Defense

September 17, 2018
 

B-2s conduct hot-pit refueling at Wake Island

Crew chiefs and a fuel distribution operator deployed from Whiteman Air Force Base, Mo., conduct hot-pit refueling on a B-2 Spirit at Wake Island Airfield Sept. 14, 2018. Hot-pit refueling is a technique where an aircraft lands and is refueled without shutting down its engines. These missions showcase the U.S. forces’ ability to address a global security environment and demonstrates U.S. commitment to a free and open Indo-Pacific.

Two U.S. Air Force B-2 Spirits took off from Joint Base Pearl Harbor-Hickam, Hawaii, to conduct routine training at Wake Island and in the vicinity of Hawaii, Sept. 14, 2018.

During the training, one B-2 conducted hot-pit refueling at Wake Island, a coral limestone atoll in the mid-pacific, west of Honolulu. Hot-pit refueling is a technique in which aircraft land and refuel without shutting down their engines.

“Hot-pit refueling allows us to maximize time in the air verses on the ground,” said Lt. Col. Nicholas Adcock, Air Force Global Strike 393rd Bomber Squadron commander. “It saves turnaround time. Practicing this technique helps us ensure our effectiveness as a force and keeps us ready, capable and lethal.”

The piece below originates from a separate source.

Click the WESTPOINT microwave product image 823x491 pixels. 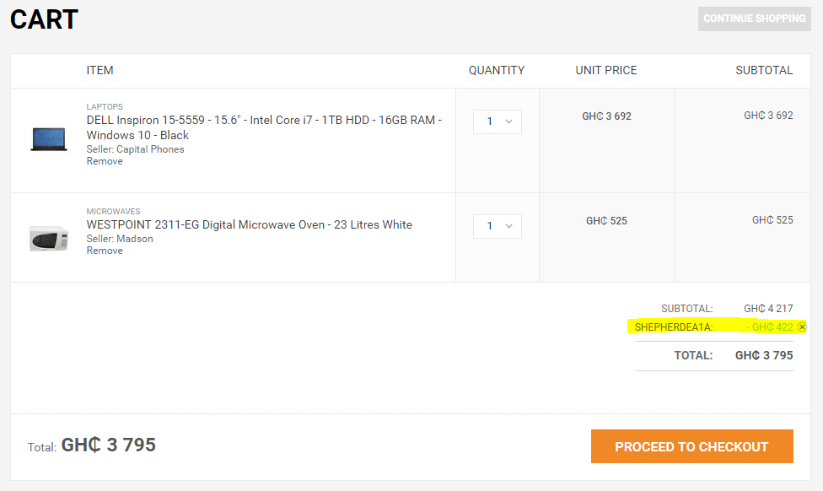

Operating out of a location with limited infrastructure highlights the flexibility of U.S. forces in the Indo-Pacific to deter adversaries, and assure allies and partners.

Staff Sgt. Hayden Thayer, crew chief deployed from Whiteman Air Force Base, Mo., marshals a B-2 Spirit at Wake Island Airfield Sept. 14, 2018. The B-2 conducted hot-pit refueling, a technique in which aircraft land and refuel without shutting down their engines. These missions showcase the U.S. forces’ ability to address a global security environment and demonstrates U.S. commitment to a free and open Indo-Pacific.

“This deployment [and training] shows that the B-2 stealth bomber force can do more than operate from Whiteman Air Force Base,” Adcock said. “It shows that we’re adaptable enough to fly and strike from at home or abroad.”

The B-2s are deployed at JBPH-H from Whiteman Air Force Base, Mo., in support of the U.S. Strategic Command’s Bomber Task Force. This marks the first deployment of B-2s to JBPH-H, however the bombers regularly rotate throughout the Indo-Pacific to conduct routine air operations that integrate capabilities with key regional partners and familiarize aircrews with operations in the region.

These missions showcase the U.S. forces’ ability to address a global security environment and demonstrates U.S. commitment to a free and open Indo-Pacific.
 

A U.S. Air Force B-2 Spirit deployed from Whiteman Air Force Base, Mo., takes off from Wake Island Airfield Sept. 14, 2018. The B-2 conducted hot-pit refueling, a technique in which aircraft land and refuel without shutting down their engines. These missions showcase the U.S. forces’ ability to address a global security environment and demonstrates U.S. commitment to a free and open Indo-Pacific.

 

A U.S. Air Force B-2 Spirit deployed from Whiteman Air Force Base, Mo., taxis at Wake Island Airfield Sept. 14, 2018. The B-2 conducted hot-pit refueling, a technique in which aircraft land and refuel without shutting down their engines. These missions showcase the U.S. forces’ ability to address a global security environment and demonstrates U.S. commitment to a free and open Indo-Pacific.

 

A U.S. Air Force B-2 Spirit, deployed from Whiteman Air Force Base, Mo., connects to a fuels truck during a hot-pit refueling at Wake Island Airfield Sept. 14, 2018. Hot-pit refueling is a technique where an aircraft lands and is refueled without shutting down its engines. These missions showcase the U.S. forces’ ability to address a global security environment and demonstrates U.S. commitment to a free and open Indo-Pacific.